**Problem statement:**
Your answer must be the full set of entries, repeated exactly.

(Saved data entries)
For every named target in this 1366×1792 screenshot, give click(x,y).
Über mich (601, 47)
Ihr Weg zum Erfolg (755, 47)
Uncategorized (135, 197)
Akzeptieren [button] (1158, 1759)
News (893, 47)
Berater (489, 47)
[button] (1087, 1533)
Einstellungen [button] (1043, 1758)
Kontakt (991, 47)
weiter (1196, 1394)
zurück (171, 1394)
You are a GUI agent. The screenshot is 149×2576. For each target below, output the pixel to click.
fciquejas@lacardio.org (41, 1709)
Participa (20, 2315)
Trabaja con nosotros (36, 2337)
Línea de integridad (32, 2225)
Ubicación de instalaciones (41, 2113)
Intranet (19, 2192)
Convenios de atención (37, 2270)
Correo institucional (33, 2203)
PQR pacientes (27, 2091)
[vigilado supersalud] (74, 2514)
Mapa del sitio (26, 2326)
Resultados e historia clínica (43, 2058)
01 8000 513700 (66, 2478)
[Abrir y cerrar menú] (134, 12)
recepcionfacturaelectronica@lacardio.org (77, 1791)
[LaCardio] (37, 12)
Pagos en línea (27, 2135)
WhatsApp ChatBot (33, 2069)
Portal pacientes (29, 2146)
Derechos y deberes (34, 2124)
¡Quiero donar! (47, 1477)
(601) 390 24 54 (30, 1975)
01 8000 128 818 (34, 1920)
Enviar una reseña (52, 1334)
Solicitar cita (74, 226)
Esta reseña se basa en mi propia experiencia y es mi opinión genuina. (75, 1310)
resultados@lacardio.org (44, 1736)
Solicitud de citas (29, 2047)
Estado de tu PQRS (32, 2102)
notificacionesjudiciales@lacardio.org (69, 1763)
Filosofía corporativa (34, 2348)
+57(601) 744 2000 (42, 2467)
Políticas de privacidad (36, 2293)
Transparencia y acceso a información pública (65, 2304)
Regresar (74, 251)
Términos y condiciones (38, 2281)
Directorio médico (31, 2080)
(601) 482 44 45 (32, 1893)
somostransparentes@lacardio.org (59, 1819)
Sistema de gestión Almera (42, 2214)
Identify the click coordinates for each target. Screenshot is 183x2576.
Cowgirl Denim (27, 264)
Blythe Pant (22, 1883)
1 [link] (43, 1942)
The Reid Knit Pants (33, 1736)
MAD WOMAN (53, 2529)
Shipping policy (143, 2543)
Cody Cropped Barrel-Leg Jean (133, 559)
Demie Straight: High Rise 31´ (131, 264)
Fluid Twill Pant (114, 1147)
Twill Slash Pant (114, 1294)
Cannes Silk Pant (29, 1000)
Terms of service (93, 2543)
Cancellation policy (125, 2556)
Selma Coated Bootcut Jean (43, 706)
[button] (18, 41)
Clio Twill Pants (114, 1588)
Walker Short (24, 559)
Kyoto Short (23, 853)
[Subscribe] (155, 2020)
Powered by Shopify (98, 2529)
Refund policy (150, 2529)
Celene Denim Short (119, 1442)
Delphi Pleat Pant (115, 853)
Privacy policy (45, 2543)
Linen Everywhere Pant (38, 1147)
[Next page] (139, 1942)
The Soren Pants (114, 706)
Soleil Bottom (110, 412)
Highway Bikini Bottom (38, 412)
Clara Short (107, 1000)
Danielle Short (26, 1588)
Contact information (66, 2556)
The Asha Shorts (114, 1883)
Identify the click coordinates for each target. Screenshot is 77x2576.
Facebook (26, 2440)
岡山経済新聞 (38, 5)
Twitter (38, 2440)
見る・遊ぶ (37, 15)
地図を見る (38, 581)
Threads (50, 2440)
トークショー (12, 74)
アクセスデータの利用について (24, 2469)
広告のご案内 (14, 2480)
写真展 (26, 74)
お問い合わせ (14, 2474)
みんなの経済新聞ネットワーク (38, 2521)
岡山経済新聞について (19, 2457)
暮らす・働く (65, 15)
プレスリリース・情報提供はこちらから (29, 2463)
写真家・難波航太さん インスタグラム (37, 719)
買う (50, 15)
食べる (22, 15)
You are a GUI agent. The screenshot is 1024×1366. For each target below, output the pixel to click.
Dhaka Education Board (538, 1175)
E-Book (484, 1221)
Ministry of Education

**Exercise solution:**
For every named target in this 1366×1792 screenshot, give click(x,y).
Über mich (601, 47)
Ihr Weg zum Erfolg (755, 47)
Uncategorized (135, 197)
Akzeptieren [button] (1158, 1759)
News (893, 47)
Berater (489, 47)
[button] (1087, 1533)
Einstellungen [button] (1043, 1758)
Kontakt (991, 47)
weiter (1196, 1394)
zurück (171, 1394)
You are a GUI agent. The screenshot is 149×2576. For each target below, output the pixel to click.
fciquejas@lacardio.org (41, 1709)
Participa (20, 2315)
Trabaja con nosotros (36, 2337)
Línea de integridad (32, 2225)
Ubicación de instalaciones (41, 2113)
Intranet (19, 2192)
Convenios de atención (37, 2270)
Correo institucional (33, 2203)
PQR pacientes (27, 2091)
[vigilado supersalud] (74, 2514)
Mapa del sitio (26, 2326)
Resultados e historia clínica (43, 2058)
01 8000 513700 (66, 2478)
[Abrir y cerrar menú] (134, 12)
recepcionfacturaelectronica@lacardio.org (77, 1791)
[LaCardio] (37, 12)
Pagos en línea (27, 2135)
WhatsApp ChatBot (33, 2069)
Portal pacientes (29, 2146)
Derechos y deberes (34, 2124)
¡Quiero donar! (47, 1477)
(601) 390 24 54 (30, 1975)
01 8000 128 818 (34, 1920)
Enviar una reseña (52, 1334)
Solicitar cita (74, 226)
Esta reseña se basa en mi propia experiencia y es mi opinión genuina. (75, 1310)
resultados@lacardio.org (44, 1736)
Solicitud de citas (29, 2047)
Estado de tu PQRS (32, 2102)
notificacionesjudiciales@lacardio.org (69, 1763)
Filosofía corporativa (34, 2348)
+57(601) 744 2000 (42, 2467)
Políticas de privacidad (36, 2293)
Transparencia y acceso a información pública (65, 2304)
Regresar (74, 251)
Términos y condiciones (38, 2281)
Directorio médico (31, 2080)
(601) 482 44 45 (32, 1893)
somostransparentes@lacardio.org (59, 1819)
Sistema de gestión Almera (42, 2214)
Identify the click coordinates for each target. Screenshot is 183x2576.
Cowgirl Denim (27, 264)
Blythe Pant (22, 1883)
1 [link] (43, 1942)
The Reid Knit Pants (33, 1736)
MAD WOMAN (53, 2529)
Shipping policy (143, 2543)
Cody Cropped Barrel-Leg Jean (133, 559)
Demie Straight: High Rise 31´ (131, 264)
Fluid Twill Pant (114, 1147)
Twill Slash Pant (114, 1294)
Cannes Silk Pant (29, 1000)
Terms of service (93, 2543)
Cancellation policy (125, 2556)
Selma Coated Bootcut Jean (43, 706)
[button] (18, 41)
Clio Twill Pants (114, 1588)
Walker Short (24, 559)
Kyoto Short (23, 853)
[Subscribe] (155, 2020)
Powered by Shopify (98, 2529)
Refund policy (150, 2529)
Celene Denim Short (119, 1442)
Delphi Pleat Pant (115, 853)
Privacy policy (45, 2543)
Linen Everywhere Pant (38, 1147)
[Next page] (139, 1942)
The Soren Pants (114, 706)
Soleil Bottom (110, 412)
Highway Bikini Bottom (38, 412)
Clara Short (107, 1000)
Danielle Short (26, 1588)
Contact information (66, 2556)
The Asha Shorts (114, 1883)
Identify the click coordinates for each target. Screenshot is 77x2576.
Facebook (26, 2440)
岡山経済新聞 (38, 5)
Twitter (38, 2440)
見る・遊ぶ (37, 15)
地図を見る (38, 581)
Threads (50, 2440)
トークショー (12, 74)
アクセスデータの利用について (24, 2469)
広告のご案内 (14, 2480)
写真展 (26, 74)
お問い合わせ (14, 2474)
みんなの経済新聞ネットワーク (38, 2521)
岡山経済新聞について (19, 2457)
暮らす・働く (65, 15)
プレスリリース・情報提供はこちらから (29, 2463)
写真家・難波航太さん インスタグラム (37, 719)
買う (50, 15)
食べる (22, 15)
You are a GUI agent. The screenshot is 1024×1366. For each target below, output the pixel to click.
Dhaka Education Board (538, 1175)
E-Book (484, 1221)
Ministry of Education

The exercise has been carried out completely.